- Bereitgestellter Auszug -
---
Bislang gibt es kein Angebot für irgendeinen Spieler. Und ich möchte auch keine Gerüchte kommentieren. Wir stehen im Finale der Champions League, das ist die größtmögliche Bühne im internationalen Klubfußball. Aber momentan legen wir alle den klaren Fokus auf Wembley. Alles andere schieben wir erst einmal zur Seite.

Stellen Sie sich auf einen langen Transfersommer ein? Die Tendenz scheint dahinzugehen, dass man mehr Geduld benötigt, um Transfers fix zu machen…

Wir wissen, dass die Engländer traditionell sehr spät agieren, also kann es sein, dass wir auch zum Beispiel spät damit konfrontiert werden, dass ein Spieler weg möchte. Das heißt aber auch, dass es zum Ende hin noch Möglichkeiten geben kann. Grundsätzlich sind wir auf alles vorbereitet. Natürlich hätte jeder Trainer gern seinen Kader schon beim Trainingsstart komplett beisammen. Das ist aber zumeist leider Wunschdenken.

Sebastian Kehl sitzt an einem runden Tisch.
BVB-Sportdirektor Sebastian Kehl (M.) während des Interview mit den Ruhr Nachrichten in der Geschäftsstelle Sport. © Groeger

Drei Spieler sind aktuell verliehen. Wie planen sie mit Giovanni Reyna, Soumaila Coulibaly und Tom Rothe?

Alle haben ab dem 1. Juli gültige Verträge bei uns. Wir analysieren gemeinsam mit den Beratern und den Spielern die Situation: Was ergibt Sinn? Eine erneute Ausleihe, eine Rückkehr oder ein Verkauf? Das schauen wir uns in Ruhe an. Die Entwicklungen waren bei allen drei Spielern unterschiedlich. Tom Rothe zum Beispiel hat sich sehr gut entwickelt, auch Soumaila Coulibaly war bis zu seiner Verletzung Stammspieler.

Rothe soll das Interesse mehrerer Bundesligisten geweckt haben…

Er ist mit Kiel in die Bundesliga aufgestiegen, hat fast alle Spiele bestritten. Dass da Bewegung drin ist, ist nur verständlich. Und er spielt auf einer Position, die Begehrlichkeiten weckt. Wir machen uns Gedanken, wie wir damit umgehen. (schmunzelt) Wir werden erstmal unsere Kaderplanung vorantreiben, bevor wir Probleme anderer Klubs lösen.

Wo liegt die Priorität in der Kaderplanung, was die Zugangsseite anbelangt?

Das ist jetzt kein Thema für die Öffentlichkeit! Es ist ja auch davon abhängig, welche Entscheidungen noch auf der Abgangsseite fallen, welche Spieler zurückkommen oder bleiben. Es kann ja im Markt auch immer mal was Verrücktes passieren.

Dazu das Endspiel in Wembley. Sie können umfangreicher shoppen gehen, als es vor drei Monaten möglich schien.
---
- Auszug aus Datensatz -
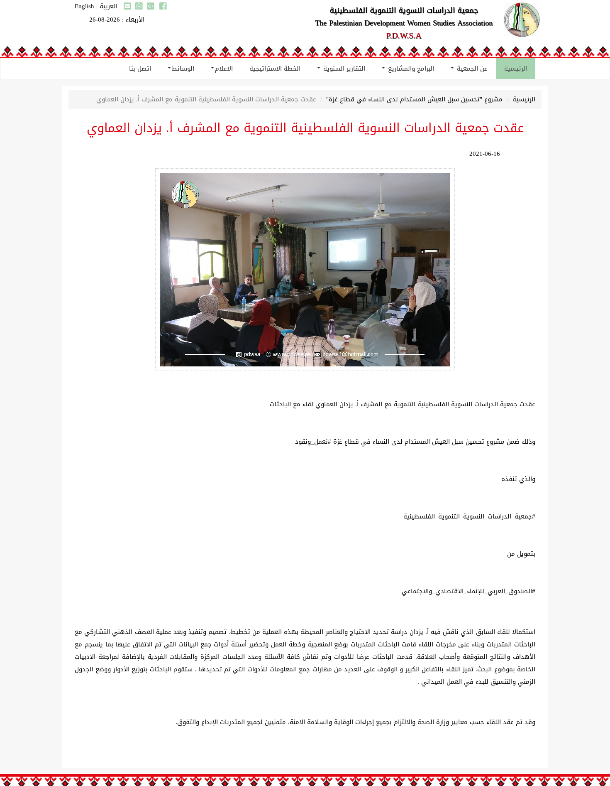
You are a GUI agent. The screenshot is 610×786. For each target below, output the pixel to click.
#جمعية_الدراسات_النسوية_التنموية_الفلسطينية (469, 516)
---
- Aufgaben -
1/ Entnimm dem Interview mit Sebastian Kehl wortgetreu die Passage von „Das ist jetzt“ bis einschließlich „was Verrücktes passieren.“.
2/ Setze das Interview mit Sebastian Kehl dort fort, wo es endet.

- Geordnete Antworten -
1/
Das ist jetzt kein Thema für die Öffentlichkeit! Es ist ja auch davon abhängig, welche Entscheidungen noch auf der Abgangsseite fallen, welche Spieler zurückkommen oder bleiben. Es kann ja im Markt auch immer mal was Verrücktes passieren.

2/
Dieses Finale haben wir uns absolut verdient! Wenn ich bedenke, wie wir die schwerste Gruppe als Sieger gemeistert und uns in den K.o.-Runden gegen Eindhoven, Atletico Madrid und Paris Saint-Germain durchgesetzt haben. Aber die Qualifikation für die nächste Saison hat für die sichere wirtschaftliche Planung eine bedeutendere Größenordnung.

Sebastian Kehl schaut zur Seite.
BVB-Sportdirektor Sebastian Kehl blickt auf eine turbulente Saison. © Groeger

Es gibt eine starke Diskrepanz zwischen den beiden Wettbewerben Bundesliga und Champions League. Wie frustrierend ist das im Rückblick?

Diese Diskrepanz war in der gesamten Saison immer wieder ein Thema, auch mit der Mannschaft, im Trainerteam, hier unter den Verantwortlichen. Wir alle wollten dem entgegensteuern, aber es gibt nicht das eine Patentrezept dafür. Platz fünf in der Bundesliga ist nicht unser Anspruch. Wenn wir bei 63 Punkten landen, ist das unter dem Schnitt der letzten Jahre. Und wir müssen in der nächsten Saison in der Liga wieder einen Schritt nach vorne machen.

Wie wird sich das Feld verändern in der Bundesliga? In den letzten zehn Jahren war es gesetzt, die Bayern sind oben und der BVB versucht, so lange wie möglich dran zu bleiben. Das hat sich in diesem Jahr gewaltig verändert.

Leverkusen war unglaublich konstant. Und die Stuttgarter haben auch eine sehr gute Saison gespielt. Häufig waren wir in den vergangenen Jahren Zweiter, auch das zeugt ja von einer gewissen Konstanz. In dieser Saison haben wir es national nicht immer geschafft, an unser Limit zu kommen. Wir werden unsere Ableitungen daraus treffen. Es wird ein Ziel sein, in der nächsten Bundesliga-Saison besser abzuschneiden. Und trotzdem ist es gut für die Liga, dass wir in diesem Jahr einen anderen Deutschen Meister haben. Leverkusen hat das nahezu perfekt gemacht und es mehr als verdient.

Wie sehr übertüncht das Abschneiden im Europapokal die schwache Bundesliga-Spielzeit in der Saisonanalyse?

Wir müssen eine bessere Balance finden zwischen Liga und Champions League und werden das in unsere Saisonanalyse einfließen lassen. Wir hatten in diesem Jahr Phasen, in denen wir sehr viel Kritik einstecken mussten. Am Ende war es sehr begeisternd aufgrund der Champions League, übrigens haben wir auch in den Jahren der anderen beiden Champions-League-Finalteilnahmen, 1997 und 2013, in der Liga nicht überzeugt. Wir müssen also daran arbeiten, Maß und Mitte zu finden. Es ist unsere Verantwortung, sowohl im Erfolgs- als auch im Misserfolgsfall einen klaren Blick zu behalten.

Verspüren Sie persönliche Genugtuung?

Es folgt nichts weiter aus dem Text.